**WHAT THE TASK ASKS:**
Once the pictures are set aside, reproduce all of the records exactly.

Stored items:
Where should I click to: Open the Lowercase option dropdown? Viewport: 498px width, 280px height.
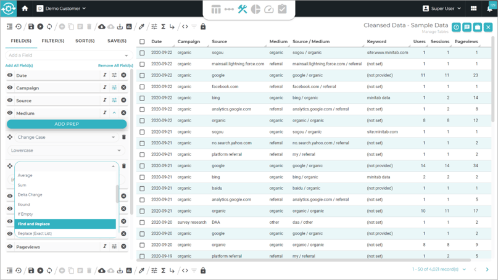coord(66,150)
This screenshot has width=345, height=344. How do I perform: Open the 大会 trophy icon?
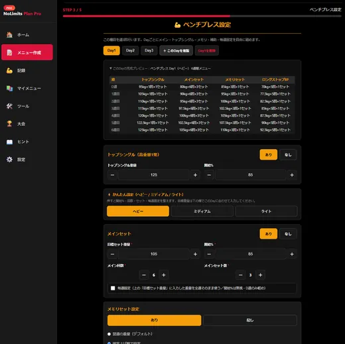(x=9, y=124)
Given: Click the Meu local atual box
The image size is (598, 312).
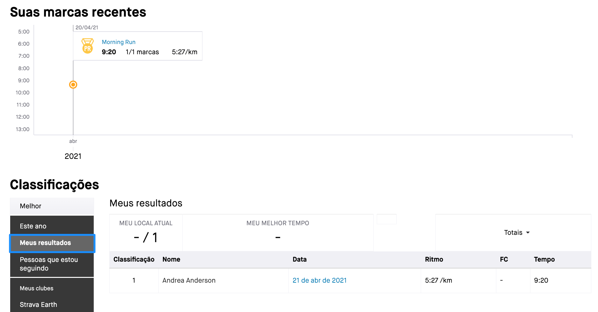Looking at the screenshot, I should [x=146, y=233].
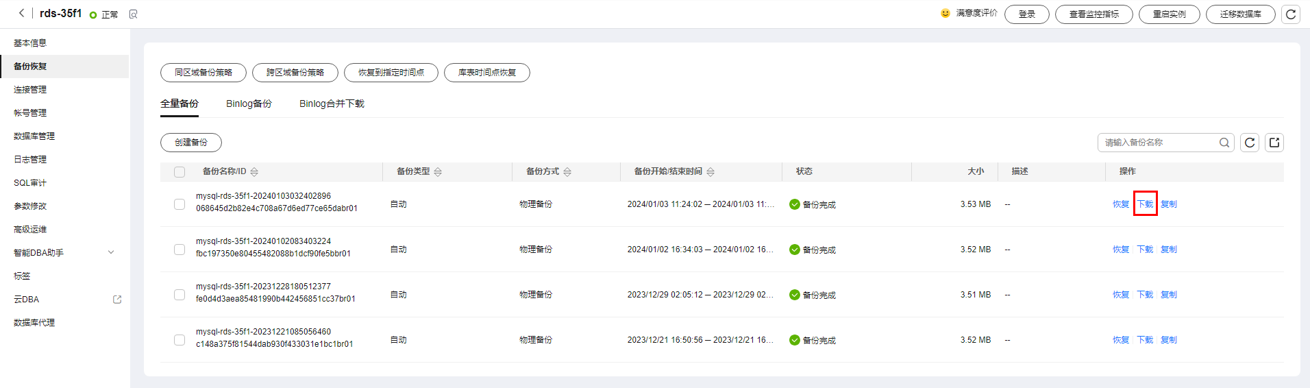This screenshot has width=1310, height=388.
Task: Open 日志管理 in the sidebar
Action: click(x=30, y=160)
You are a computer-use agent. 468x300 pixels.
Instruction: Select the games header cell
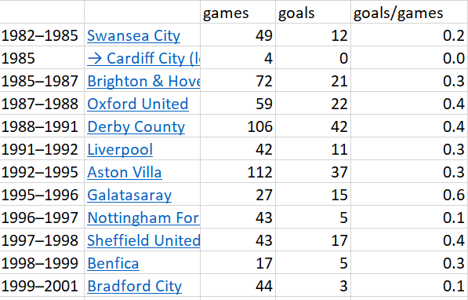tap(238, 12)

**YOUR SOLUTION:**
Where should I click to: Open the Lowercase option dropdown? Viewport: 498px width, 280px height.
coord(66,150)
This screenshot has width=345, height=344. How do I perform: Open the 大会 trophy icon?
(x=9, y=124)
Given: Click the Meu local atual box
The image size is (598, 312).
Looking at the screenshot, I should [x=146, y=233].
This screenshot has width=1310, height=388.
Task: Open 日志管理 in the sidebar
Action: click(x=30, y=160)
You are a computer-use agent. 468x300 pixels.
Instruction: Select the games header cell
tap(238, 12)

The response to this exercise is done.